The LLM call is optional and configurable. If AGENT_LLM_ENABLED=false, the agent produces rule-check-only reports without narrative explanation.

5. Human override

Human checkers can: - Accept the agent's findings (agent review counts as review 1; human approval counts as review 2) - Override specific per-object findings (their override is recorded alongside the agent's original finding) - Escalate to a senior checker (if the agent flags high disclosure risk)
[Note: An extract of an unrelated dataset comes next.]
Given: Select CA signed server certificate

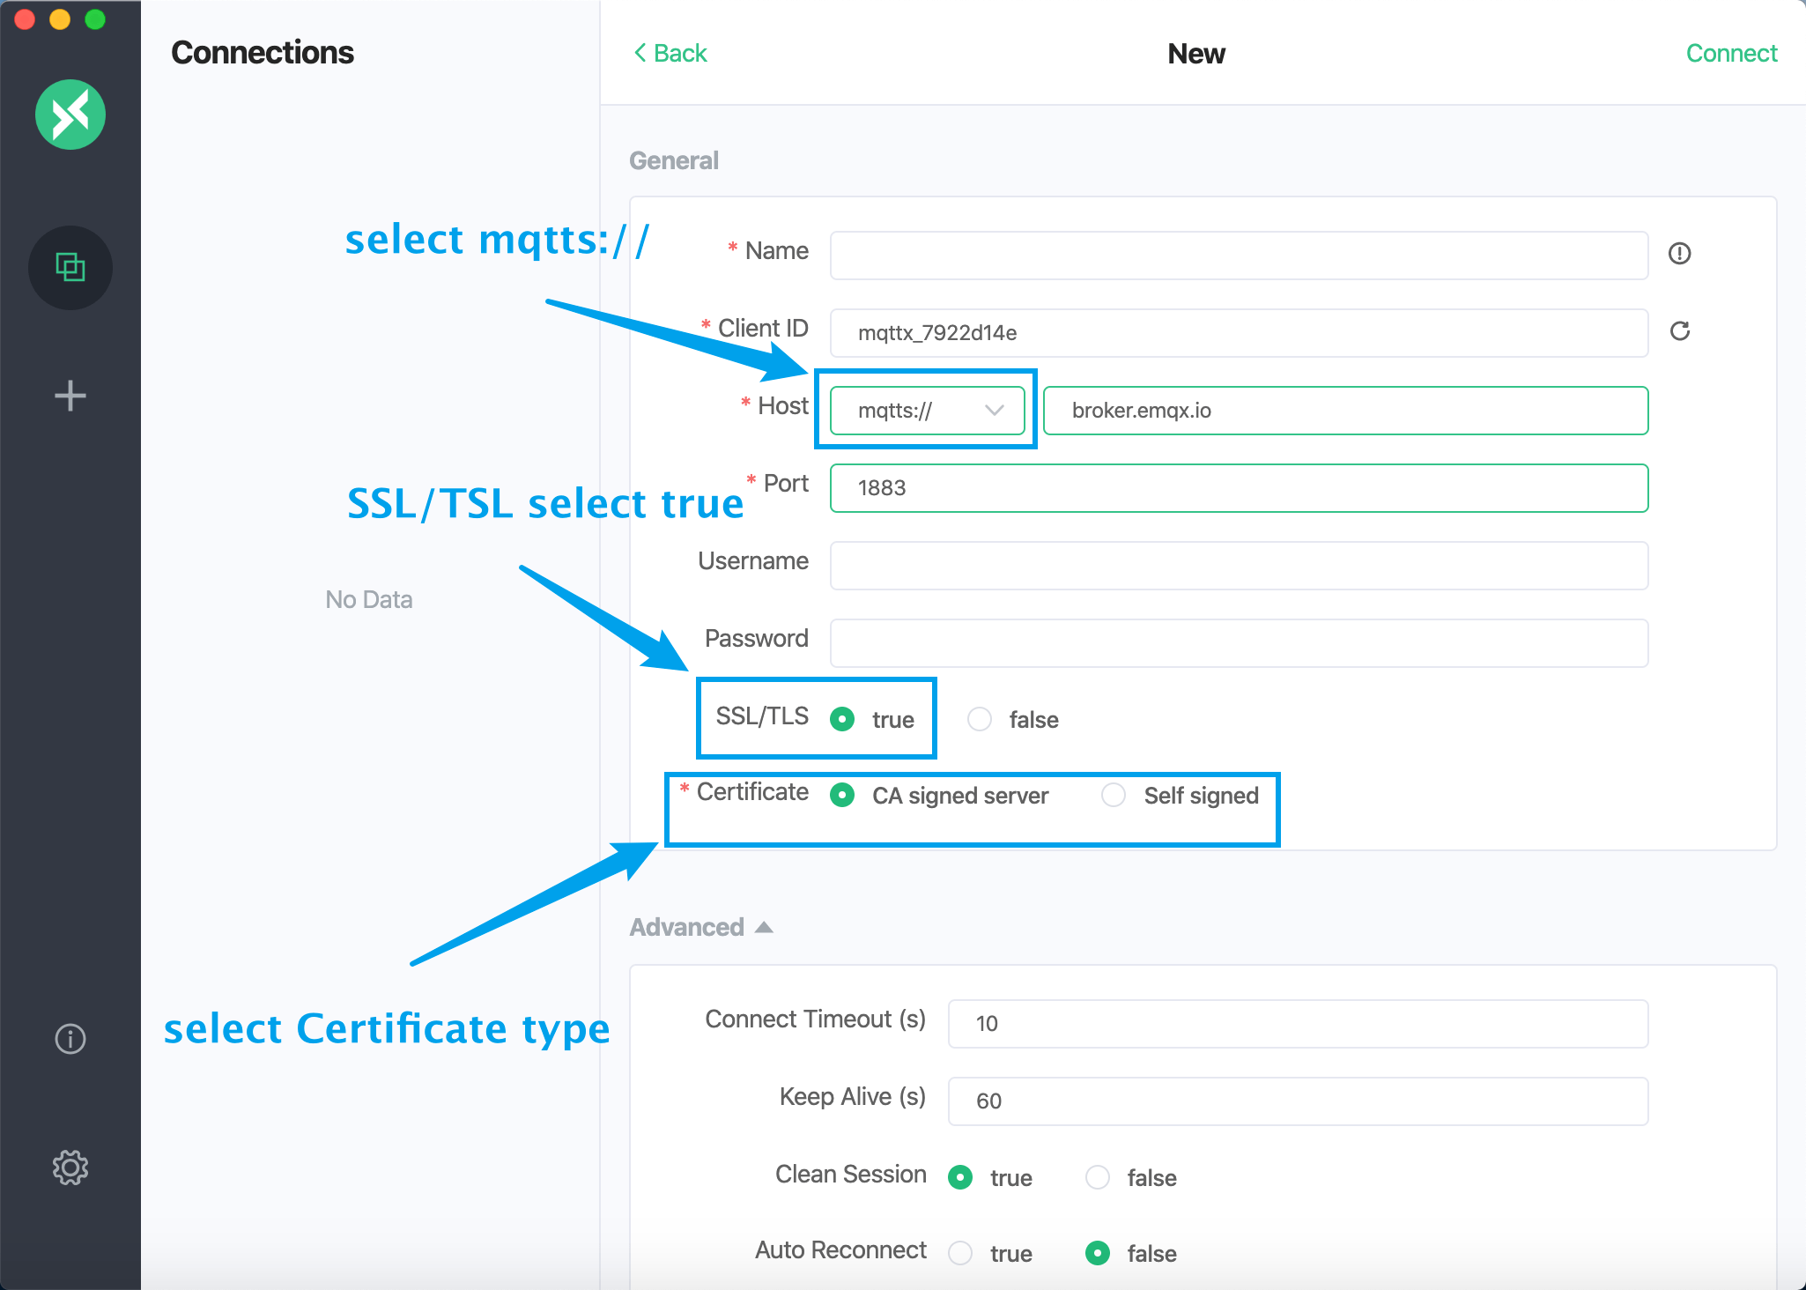Looking at the screenshot, I should [843, 795].

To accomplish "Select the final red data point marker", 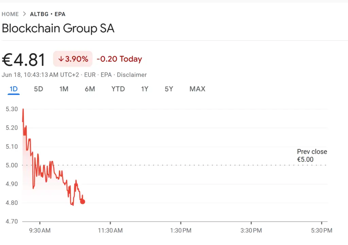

The agent's report is never modified. Overrides are recorded as additional annotations on the agent's Review record, not mutations of it.

6. Disagreement handling

If a human checker's decision contradicts the agent's recommendation: - The human decision stands. - The disagreement is flagged in the audit trail. - If the agent recommended escalate and the human checker approves without escalation, the senior checker is automatically notified for awareness (not for veto).


Consequences

  • Positive: Reduces checker workload for low-risk, well-documented outputs.
  • Positive: Consistent application of statbarn rules regardless of checker experience.
  • Positive: Agent reports serve as a training aid for newer checkers.
  • Positive: Pydantic-AI's structured output eliminates prompt-engineering fragility for report format — the schema is enforced at the type level.
  • Positive: OpenAI-compatible endpoint means the LLM provider can be swapped (hosted, local, different vendor) by changing two config values.
  • Positive: Pydantic-AI dependency injection makes the agent fully unit-testable without a live LLM (use pydantic_ai.models.test.TestModel).
  • Negative: Agent rule engine must be maintained as statbarn rules evolve. Mitigation: rule set is versioned; version is recorded in each agent review.
  • Negative: LLM call introduces cost and latency. Mitigation: deterministic rules run first and are cheap; LLM call is scoped to narrative synthesis only and is optional.